City and state laws provide protection for bicyclists throughout Phoenix. Specifically, ARS 28-812 applies all vehicle traffic laws to bike riders when they cruise through downtown Phoenix and across Arizona.
Phoenix Police Department spokesperson Sgt. Steve Martos said if a biker violates the law, a police officer does have the jurisdiction to stop them.
Typically, bikers are not bothered downtown and have many freedoms to weave through the city streets.
Martos said bicycles abide by the same traffic laws as cars and trucks. When a rider runs a red light or hits somebody, it’s the police officer’s duty to step in and take action.

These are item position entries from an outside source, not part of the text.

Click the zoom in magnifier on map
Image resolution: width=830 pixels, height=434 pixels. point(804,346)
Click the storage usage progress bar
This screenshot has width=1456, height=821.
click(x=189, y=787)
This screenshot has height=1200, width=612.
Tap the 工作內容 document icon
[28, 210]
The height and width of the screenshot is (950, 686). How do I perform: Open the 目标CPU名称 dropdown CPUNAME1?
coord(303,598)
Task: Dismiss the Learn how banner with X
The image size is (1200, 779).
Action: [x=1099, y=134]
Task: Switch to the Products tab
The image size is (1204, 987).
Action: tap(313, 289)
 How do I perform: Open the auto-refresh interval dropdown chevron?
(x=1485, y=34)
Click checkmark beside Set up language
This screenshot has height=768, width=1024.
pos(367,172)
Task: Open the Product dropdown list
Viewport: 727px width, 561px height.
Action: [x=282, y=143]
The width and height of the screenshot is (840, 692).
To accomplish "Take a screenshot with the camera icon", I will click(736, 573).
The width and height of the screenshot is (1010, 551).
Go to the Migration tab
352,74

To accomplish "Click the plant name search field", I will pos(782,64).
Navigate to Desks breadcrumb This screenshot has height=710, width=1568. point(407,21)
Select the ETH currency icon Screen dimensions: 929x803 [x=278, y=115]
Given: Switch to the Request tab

Many cyclists downtown feel singled out by police officers, but Martos said this was not the case.
Tyler Greaves, 25, thought otherwise. An Arizona native, Greaves works as a pastry chef downtown.
Greaves said that she was riding her bike when she came to the intersection of Central Avenue and Fillmore Street. Around 10:30 p.m., an officer had already pulled someone over on the side of the street so Greaves rode through the intersection.
What she failed to realize was the light was red. Greaves was pulled over and received a ticket for the offense. It cost her around $300 and lost points on her drivers license.
“It really bums me out,” she said. “I’ve never gotten a ticket in my life.”
Greaves said she felt targeted by the officer on duty and she had no idea that the ticket would affect her driving record.
“There was nobody around,” she said. “It’s really upsetting.”
Safety is always a concern on a cyclist’s mind and a bike enthusiast may not like all of the traffic that comes along with riding downtown.
Erick Angermeier is an avid rider and works at the Slippery Pig Bike Shop in Phoenix.
“I don’t want to be anywhere near (drivers),” Angermeier said. “I personally will not always obey the traffic laws for my own safety.”
During the busy traffic times downtown, many riders are in constant danger, fighting with cars for positions on the street and with the crowds on the sidewalks.
“Stopping at the light is very hard on your knees,” he said.
Angermeier said in many other countries bikers have more laws to protect them against the onslaught of cars during rush hour, but Phoenix’s laws are less expansive.
Angermeier was riding his bike late at night in downtown when an officer stopped him, he said.
“They pulled me over not because of a light, but because they thought I had drugs,” he said.